TAO WandB Integration#

All networks in TAO support integration with Weights & Biases to help you continuously iterate, visualize and track multiple training experiments, and compile meaningful insights into the training use case.

The Weights & Biases visualization suite synchronizes with the data rendered in TensorBoard. Therefore, to see rendered data over the weights and biases server, you will need to enable TensorBoard visualization. The integration also includes the ability to send you alerts via slack or email for training runs that have failed.

Note

Enabling MLOPS integration does not require you to install tensorboard.

Quick Start#

These are the broad steps involved with setting up Weights & Biases for TAO:

Set up a wandb account
Obtain your wandb API key
Log in to wandb
Configure the wandb element in the training specification.

Set Up a wandb Account#

Sign up for a free account at wandb and then log in.

../../_images/wandb_login.png — Wandb login screen#

Acquire a wandb API Key#

After you log in to your Weights & Biases account, find your API key here.

../../_images/wandb_credentials.png — Wandb credentials page#

Log In to wandb#

To communicate data from the compute unit running training and render it on the Weights & Biases dashboard, the wandb client running inside the TAO container must be logged in.
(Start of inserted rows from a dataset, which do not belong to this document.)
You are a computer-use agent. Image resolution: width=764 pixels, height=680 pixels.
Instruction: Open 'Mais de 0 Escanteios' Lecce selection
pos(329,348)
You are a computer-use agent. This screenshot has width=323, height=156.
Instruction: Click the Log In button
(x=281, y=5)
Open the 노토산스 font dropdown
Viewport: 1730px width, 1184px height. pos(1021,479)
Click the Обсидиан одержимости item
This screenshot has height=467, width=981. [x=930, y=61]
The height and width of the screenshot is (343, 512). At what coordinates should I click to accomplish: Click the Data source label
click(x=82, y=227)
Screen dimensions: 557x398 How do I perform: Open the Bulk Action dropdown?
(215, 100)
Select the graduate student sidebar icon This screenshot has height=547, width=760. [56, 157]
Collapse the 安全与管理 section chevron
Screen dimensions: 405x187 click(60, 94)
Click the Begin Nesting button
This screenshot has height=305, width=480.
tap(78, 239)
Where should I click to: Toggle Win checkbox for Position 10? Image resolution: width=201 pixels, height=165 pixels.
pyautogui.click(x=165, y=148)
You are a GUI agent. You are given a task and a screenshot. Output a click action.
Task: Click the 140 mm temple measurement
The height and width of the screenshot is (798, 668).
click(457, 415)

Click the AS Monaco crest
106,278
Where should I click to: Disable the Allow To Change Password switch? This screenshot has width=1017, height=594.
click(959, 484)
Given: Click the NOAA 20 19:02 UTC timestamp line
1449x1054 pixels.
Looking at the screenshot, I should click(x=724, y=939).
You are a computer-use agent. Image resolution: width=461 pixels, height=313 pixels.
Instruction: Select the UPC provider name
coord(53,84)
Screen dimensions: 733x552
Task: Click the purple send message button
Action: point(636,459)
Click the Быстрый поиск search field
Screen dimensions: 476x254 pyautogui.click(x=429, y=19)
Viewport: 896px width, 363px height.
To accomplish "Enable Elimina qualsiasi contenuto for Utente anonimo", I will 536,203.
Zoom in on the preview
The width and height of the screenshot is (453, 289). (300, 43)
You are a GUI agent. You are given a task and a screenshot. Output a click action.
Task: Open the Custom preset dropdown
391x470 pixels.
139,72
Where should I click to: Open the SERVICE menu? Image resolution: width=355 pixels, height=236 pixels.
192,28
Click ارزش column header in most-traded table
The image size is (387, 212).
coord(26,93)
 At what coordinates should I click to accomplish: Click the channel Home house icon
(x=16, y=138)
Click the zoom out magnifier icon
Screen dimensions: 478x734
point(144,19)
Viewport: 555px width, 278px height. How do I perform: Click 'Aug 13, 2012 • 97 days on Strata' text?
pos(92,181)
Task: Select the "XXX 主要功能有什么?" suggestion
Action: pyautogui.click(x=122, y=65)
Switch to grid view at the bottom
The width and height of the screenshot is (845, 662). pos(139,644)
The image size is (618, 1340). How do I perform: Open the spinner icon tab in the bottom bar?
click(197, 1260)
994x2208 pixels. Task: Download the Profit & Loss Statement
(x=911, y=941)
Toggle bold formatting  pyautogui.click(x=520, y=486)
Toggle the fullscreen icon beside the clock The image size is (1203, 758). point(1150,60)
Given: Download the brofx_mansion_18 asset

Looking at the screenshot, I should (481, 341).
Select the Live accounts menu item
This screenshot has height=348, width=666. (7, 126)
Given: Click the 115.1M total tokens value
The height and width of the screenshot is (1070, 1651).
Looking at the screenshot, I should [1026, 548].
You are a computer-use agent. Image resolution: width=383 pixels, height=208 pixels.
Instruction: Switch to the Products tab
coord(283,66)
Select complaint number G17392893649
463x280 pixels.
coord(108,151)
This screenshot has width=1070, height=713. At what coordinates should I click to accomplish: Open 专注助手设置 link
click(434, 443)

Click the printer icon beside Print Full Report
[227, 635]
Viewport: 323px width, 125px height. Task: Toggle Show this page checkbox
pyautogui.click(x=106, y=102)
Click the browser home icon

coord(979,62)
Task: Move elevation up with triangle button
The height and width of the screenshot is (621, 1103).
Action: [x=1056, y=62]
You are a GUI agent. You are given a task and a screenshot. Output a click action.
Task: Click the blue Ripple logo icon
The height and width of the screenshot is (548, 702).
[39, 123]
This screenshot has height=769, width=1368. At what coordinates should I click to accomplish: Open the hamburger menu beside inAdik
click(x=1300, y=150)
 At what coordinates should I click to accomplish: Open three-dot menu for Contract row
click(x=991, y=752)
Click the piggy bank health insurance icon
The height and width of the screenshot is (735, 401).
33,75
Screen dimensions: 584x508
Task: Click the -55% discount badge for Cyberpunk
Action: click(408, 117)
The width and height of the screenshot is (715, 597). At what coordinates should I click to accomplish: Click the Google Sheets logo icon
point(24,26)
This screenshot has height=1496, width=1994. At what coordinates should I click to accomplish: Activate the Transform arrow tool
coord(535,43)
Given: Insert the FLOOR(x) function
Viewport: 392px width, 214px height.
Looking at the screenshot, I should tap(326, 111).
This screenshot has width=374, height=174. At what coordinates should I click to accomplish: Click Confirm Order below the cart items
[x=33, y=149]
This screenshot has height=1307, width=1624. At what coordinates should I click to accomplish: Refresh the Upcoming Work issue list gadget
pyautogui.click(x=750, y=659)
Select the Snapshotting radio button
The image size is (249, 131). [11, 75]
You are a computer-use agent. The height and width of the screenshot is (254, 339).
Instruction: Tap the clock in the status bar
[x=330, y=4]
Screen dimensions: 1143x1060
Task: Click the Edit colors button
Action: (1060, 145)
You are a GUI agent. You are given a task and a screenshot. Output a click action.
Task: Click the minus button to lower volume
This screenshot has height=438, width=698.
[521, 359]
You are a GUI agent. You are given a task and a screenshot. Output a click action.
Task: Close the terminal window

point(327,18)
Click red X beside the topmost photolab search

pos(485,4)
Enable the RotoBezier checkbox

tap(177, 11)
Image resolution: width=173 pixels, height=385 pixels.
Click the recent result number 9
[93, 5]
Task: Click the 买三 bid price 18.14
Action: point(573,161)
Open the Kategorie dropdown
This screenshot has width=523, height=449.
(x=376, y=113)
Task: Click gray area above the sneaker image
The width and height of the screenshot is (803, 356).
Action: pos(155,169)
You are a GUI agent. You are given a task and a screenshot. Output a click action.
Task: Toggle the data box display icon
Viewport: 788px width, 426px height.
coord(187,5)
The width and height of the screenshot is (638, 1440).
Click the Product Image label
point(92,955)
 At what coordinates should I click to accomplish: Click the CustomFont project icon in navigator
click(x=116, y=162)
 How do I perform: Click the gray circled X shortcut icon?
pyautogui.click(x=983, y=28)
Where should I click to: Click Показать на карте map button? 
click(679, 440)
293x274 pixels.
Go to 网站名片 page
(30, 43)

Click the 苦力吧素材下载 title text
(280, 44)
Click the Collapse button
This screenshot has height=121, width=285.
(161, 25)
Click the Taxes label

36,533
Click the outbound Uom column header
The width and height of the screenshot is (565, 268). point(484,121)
Export your API key in the shell that launches your TAO agent:

export WANDB_API_KEY="<api_key_value>"
export WANDB_PROJECT="<your-project-name>"

The TAO Execution SDK forwards these variables into the training container at dispatch time. If you change the key, exit and restart the agent in the same shell so the new value is picked up.

Configure the wandb Element in the Training Specification#

The following configuration options are available for the wandb client:

enabled: Boolean that enables the wandb client
project: String specifying the project name where experiment data is uploaded
entity: String specifying the entity (group) under which the project is created
tags: List of strings for experiment tagging
reinit: Boolean allowing reinitializing of runs
sync_tensorboard: Boolean enabling TensorBoard log synchronization
save_code: Boolean saving main scripts or notebooks to wandb for reproducibility
name: Short display name for the run; TAO appends a timestamp to maintain uniqueness

Add these to the wandb element of your training specification. For example:

wandb:
  enabled: true
  project: tao_toolkit
  entity: tao_toolkit
  tags: [training, tao_toolkit]
  reinit: true
  sync_tensorboard: true
  save_code: false
  name: training_experiment_name

When you ask the agent to run a job, it resolves these spec keys for the model you chose and submits the dispatch through the TAO Execution SDK.

Visualization output#

The following sample images come from a successful Grounding DINO visualization run.

../../_images/rich_media_images1.png — Image showing images with bounding boxes#

../../_images/system_utilization1.png — Image showing system utilization plots.#

../../_images/experiment_config.png — Configuration of the given experiment was saved for records.#

../../_images/metric_plots1.png — Metrics plotted during training#

../../_images/logging1.png — Streaming logs from the local machine running the training.#